With lunch over we hit up the obligatory papyrus shop to "see how papyrus was made".  Not wanting the hassle of trying to get a "good price" at a bazaar we picked up few pieces including a blue Egyptian Cat.  Our cats are sure going to be jealous.

This amazing day was nearing an end…but wasn’t over yet!  We used our little bit of free time before our overnight train to Cairo to visit the Luxor Museum.  What a surprise this little gem of a museum turned out to be.  Compared to the The Egyptian museum in Cairo which is dingy, dusty and Egyptian artifact overload, The Luxor Museum was a clean, modern and air conditioned museum with only100 main pieces all exquisitely displayed.  One of the best displays were two ancient Pharaoh mummies.  Its hard to describe how spectacular they were but the bodies were in such good condition, even in orginal linens.  You could see their shriveled toes and fingers and stare in to their leathered face, complete with hair still on the head. Wow.  It’s amazing that even with all we know in the current age, we can’t reproduce this level of mummification!

Can you believe we saw all that in one day?! After such an intense day, we actually slept soundly on the seater train back to Cairo! Whew!

Sunday, April 25, 2010

Valley of the Kings

This day’s fun had only begun. After the hot air ballooning and donkeys, we still had much to do, starting with a visit to the Valley of the Kings!

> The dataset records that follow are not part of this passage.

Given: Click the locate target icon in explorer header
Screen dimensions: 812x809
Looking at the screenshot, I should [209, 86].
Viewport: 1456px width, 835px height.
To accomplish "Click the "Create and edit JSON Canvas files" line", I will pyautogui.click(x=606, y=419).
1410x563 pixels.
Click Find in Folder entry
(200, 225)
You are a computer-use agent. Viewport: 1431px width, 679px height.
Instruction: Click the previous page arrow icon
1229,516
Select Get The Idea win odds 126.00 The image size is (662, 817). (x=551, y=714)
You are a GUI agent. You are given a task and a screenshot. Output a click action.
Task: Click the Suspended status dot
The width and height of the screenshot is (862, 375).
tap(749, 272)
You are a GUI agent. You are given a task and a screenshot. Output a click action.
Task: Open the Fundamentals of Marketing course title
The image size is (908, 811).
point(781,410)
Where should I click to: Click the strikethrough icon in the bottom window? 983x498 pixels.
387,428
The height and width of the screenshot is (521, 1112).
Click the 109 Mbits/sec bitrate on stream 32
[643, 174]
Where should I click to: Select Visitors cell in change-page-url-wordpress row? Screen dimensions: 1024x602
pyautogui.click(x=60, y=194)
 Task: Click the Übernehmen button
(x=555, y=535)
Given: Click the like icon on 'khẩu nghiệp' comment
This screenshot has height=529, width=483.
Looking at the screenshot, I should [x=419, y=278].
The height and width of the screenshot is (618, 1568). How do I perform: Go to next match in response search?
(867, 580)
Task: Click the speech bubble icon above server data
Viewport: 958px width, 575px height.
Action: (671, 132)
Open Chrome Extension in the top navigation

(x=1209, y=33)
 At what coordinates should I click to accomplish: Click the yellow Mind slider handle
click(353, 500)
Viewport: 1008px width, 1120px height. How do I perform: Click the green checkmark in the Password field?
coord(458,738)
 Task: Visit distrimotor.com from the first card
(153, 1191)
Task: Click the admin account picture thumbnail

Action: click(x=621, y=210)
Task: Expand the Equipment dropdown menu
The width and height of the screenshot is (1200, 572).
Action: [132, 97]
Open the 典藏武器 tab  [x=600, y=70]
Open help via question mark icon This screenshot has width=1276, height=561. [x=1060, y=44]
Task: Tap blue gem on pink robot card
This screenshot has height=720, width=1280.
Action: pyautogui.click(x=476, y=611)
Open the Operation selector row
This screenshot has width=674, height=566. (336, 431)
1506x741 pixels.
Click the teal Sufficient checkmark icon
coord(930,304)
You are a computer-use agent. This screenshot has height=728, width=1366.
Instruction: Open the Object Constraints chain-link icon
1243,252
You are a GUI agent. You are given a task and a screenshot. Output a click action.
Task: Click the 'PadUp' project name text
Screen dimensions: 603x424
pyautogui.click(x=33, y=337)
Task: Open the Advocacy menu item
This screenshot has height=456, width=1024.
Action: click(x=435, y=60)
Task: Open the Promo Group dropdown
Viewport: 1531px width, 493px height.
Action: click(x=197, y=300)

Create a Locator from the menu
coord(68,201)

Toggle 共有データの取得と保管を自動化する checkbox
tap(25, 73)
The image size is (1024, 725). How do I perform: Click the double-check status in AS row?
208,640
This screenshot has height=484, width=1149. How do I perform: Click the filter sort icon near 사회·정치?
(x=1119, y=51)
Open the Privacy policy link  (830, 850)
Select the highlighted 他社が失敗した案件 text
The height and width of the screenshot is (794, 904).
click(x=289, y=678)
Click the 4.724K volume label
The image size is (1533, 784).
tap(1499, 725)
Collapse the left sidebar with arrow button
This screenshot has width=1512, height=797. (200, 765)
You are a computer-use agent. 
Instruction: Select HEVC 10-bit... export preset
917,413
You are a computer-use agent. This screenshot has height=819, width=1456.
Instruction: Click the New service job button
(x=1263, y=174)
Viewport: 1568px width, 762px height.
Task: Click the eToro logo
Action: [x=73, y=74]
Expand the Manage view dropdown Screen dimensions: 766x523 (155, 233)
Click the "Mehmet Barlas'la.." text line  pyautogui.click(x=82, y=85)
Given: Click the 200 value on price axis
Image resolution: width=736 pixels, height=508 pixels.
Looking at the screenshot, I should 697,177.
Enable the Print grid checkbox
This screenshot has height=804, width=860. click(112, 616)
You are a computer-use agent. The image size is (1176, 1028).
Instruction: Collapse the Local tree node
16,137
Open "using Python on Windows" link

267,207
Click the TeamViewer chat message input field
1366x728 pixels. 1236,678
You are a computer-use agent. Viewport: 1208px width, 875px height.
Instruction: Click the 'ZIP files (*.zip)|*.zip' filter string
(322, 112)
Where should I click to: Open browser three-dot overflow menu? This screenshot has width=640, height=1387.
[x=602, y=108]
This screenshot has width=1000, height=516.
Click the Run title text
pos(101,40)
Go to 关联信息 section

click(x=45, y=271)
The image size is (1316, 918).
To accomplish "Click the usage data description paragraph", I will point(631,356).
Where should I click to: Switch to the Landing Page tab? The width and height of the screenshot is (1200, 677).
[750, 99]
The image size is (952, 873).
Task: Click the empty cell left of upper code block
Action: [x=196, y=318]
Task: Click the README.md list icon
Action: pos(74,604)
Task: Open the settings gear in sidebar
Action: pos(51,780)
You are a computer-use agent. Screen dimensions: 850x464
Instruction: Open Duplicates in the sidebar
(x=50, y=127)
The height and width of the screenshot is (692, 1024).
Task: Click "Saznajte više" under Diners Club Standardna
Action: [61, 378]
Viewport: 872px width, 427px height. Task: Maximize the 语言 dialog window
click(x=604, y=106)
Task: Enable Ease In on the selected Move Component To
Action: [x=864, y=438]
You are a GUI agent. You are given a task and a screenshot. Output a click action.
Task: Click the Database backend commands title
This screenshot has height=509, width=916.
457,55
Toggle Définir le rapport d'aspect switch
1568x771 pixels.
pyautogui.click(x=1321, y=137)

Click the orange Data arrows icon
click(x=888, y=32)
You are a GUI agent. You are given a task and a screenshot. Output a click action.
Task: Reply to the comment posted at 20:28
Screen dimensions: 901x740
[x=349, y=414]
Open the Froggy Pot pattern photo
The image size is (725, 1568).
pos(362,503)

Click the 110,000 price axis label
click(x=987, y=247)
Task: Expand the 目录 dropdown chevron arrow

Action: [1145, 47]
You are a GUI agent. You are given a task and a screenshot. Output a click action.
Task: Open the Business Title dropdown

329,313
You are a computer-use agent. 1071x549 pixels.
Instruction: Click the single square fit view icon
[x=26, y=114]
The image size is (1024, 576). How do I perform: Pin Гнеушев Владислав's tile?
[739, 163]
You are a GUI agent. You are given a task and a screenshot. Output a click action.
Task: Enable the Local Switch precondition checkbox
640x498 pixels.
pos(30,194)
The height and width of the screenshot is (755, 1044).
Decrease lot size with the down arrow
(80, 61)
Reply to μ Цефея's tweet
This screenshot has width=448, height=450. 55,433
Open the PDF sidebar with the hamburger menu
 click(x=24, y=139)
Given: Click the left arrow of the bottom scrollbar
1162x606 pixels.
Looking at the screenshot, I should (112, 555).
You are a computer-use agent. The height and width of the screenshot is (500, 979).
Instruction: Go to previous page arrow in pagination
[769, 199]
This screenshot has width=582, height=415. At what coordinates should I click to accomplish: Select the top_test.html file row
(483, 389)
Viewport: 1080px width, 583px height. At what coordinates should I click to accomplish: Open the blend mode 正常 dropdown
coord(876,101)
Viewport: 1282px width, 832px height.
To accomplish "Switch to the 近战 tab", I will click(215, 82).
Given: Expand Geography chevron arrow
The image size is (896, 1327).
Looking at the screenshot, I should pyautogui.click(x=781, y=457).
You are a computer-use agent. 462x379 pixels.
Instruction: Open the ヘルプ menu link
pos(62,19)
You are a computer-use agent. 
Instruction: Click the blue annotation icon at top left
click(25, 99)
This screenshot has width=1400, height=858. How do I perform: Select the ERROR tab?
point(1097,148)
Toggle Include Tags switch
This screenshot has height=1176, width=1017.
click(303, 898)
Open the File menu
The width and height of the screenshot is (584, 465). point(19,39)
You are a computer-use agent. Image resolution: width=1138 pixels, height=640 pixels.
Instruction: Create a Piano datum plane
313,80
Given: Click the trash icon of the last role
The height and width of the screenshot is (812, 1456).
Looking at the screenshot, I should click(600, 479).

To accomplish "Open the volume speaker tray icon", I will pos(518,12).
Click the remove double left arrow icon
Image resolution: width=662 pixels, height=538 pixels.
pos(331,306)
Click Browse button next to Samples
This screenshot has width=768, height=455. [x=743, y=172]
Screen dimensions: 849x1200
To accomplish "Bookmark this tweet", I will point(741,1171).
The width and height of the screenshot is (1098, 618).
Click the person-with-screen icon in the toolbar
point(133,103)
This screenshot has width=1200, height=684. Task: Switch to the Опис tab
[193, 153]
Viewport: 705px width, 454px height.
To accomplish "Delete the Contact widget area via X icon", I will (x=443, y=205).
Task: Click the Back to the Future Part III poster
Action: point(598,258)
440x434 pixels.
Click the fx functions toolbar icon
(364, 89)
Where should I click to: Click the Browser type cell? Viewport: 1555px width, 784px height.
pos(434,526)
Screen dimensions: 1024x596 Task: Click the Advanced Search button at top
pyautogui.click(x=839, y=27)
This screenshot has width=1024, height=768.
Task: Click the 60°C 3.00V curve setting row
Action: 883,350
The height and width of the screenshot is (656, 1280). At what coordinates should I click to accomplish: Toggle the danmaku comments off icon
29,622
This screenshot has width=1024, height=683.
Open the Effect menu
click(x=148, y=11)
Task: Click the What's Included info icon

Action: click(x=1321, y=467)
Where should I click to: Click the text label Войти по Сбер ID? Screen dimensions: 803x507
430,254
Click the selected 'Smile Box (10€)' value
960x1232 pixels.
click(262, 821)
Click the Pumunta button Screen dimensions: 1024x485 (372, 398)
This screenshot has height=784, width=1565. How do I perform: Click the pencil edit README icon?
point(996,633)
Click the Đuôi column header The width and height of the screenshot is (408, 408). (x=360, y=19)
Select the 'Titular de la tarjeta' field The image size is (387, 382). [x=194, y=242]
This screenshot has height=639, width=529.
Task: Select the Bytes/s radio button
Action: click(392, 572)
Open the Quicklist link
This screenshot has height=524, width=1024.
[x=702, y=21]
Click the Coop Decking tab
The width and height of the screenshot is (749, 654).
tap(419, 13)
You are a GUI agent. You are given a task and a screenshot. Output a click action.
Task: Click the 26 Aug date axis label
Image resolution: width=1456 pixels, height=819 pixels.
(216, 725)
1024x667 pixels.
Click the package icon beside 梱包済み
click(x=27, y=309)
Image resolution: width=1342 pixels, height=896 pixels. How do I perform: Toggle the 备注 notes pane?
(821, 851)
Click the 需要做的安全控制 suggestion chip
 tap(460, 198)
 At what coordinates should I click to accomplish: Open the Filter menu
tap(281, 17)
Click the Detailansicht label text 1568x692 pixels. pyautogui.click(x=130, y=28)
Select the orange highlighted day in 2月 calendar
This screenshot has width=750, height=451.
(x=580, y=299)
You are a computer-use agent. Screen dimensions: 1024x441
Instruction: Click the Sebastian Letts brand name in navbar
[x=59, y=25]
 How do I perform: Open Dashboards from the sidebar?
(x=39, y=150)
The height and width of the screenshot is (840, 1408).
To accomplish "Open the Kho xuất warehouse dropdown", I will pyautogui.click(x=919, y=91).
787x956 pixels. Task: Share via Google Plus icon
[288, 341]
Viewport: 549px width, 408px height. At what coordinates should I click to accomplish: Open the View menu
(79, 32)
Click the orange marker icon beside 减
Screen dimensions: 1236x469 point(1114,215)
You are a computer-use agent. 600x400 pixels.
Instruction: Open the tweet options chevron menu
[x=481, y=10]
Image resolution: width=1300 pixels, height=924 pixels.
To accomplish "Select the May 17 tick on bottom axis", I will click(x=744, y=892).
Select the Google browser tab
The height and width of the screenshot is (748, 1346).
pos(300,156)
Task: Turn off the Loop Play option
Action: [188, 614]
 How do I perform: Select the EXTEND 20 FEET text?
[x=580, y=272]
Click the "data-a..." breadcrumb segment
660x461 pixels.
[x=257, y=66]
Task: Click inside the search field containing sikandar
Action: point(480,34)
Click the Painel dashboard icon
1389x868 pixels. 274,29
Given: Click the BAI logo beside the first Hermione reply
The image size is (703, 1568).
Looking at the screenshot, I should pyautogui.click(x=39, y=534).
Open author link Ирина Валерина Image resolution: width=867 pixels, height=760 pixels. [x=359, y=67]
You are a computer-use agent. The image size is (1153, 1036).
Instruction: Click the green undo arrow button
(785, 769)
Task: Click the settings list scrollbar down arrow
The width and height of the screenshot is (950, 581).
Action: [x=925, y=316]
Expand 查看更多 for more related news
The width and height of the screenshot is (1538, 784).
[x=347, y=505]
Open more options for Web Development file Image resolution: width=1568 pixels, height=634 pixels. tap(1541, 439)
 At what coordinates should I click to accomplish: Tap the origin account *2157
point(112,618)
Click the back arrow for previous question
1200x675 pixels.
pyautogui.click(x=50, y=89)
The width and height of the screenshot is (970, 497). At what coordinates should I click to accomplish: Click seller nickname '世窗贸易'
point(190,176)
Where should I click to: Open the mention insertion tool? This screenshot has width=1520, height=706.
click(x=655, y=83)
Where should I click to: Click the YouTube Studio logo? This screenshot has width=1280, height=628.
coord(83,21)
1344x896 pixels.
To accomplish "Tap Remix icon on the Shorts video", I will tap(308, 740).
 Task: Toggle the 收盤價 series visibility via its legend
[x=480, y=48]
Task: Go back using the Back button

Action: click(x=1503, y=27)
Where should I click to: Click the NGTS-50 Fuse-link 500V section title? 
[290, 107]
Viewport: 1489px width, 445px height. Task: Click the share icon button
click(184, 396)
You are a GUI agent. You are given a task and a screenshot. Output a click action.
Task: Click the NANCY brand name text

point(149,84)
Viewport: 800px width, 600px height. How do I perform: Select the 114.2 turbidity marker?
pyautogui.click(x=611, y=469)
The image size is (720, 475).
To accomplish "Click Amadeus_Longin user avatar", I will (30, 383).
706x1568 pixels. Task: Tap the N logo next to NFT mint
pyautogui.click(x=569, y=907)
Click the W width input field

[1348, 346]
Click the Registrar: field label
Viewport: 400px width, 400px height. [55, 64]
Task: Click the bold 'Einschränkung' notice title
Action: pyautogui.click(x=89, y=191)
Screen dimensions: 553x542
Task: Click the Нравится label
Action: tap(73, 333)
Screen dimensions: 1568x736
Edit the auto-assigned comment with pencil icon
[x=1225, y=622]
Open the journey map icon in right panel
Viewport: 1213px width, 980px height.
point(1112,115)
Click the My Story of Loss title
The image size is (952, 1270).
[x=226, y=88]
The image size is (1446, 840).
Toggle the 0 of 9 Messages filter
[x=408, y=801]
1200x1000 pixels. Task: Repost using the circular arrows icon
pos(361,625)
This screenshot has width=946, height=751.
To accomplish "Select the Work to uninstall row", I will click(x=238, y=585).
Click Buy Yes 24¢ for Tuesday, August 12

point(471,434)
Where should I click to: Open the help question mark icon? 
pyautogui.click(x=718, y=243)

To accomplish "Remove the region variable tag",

What a surreal place. So many important pharaohs all buried here thousands of years ago in what was supposed to be a safe place to carry them to the afterlife. Entering the valley you get a feel for the scale of the place and you can see why they chose it to be the final safe resting place. First off, its remote, rugged and HOT! Its outside Luxor's fertile Nile plain which quickly turns to desert that doesn’t seem to end. Second, the mountains surrounding the valley resemble pyramids, which are the iconic, albeit impractical/obvious resting place for pharaohs.

So included in the entrance was admission for three of the many tombs at the site. Our guide chose the best open tombs on the day, which were tombs of Ramesses I, Ramesses III and Ramesses IX. Before entering the site we had to decide on the optional tombs. We could see Ramesses VI’s tomb, which supposedly had magnificent paintings inside, or King Tutankhamen’s infamous tomb. Now you might question our choice, but King Tut’s tomb is said to be small, plain and mainly empty except for one of the gold sarcophaguses and his mummy. We had already seen the big tamale, the death mask, in the Egyptian museum in Cairo. So we opted for the tomb of Ramesees VI’s to see the detailed decoration inside the tomb. It was mighty cool and so well preserved. The colors were still so vibrant. The long half cylinder ceiling was decorated wall to wall with an incredible painting of the sky goodess, Nut. Unfortunately photos are not allowed anywhere in the valley and you can be royally fined if you are caught. Afterwards, we were a little sad we couldn’t see both extra tombs…but that gives us a reason to go back someday!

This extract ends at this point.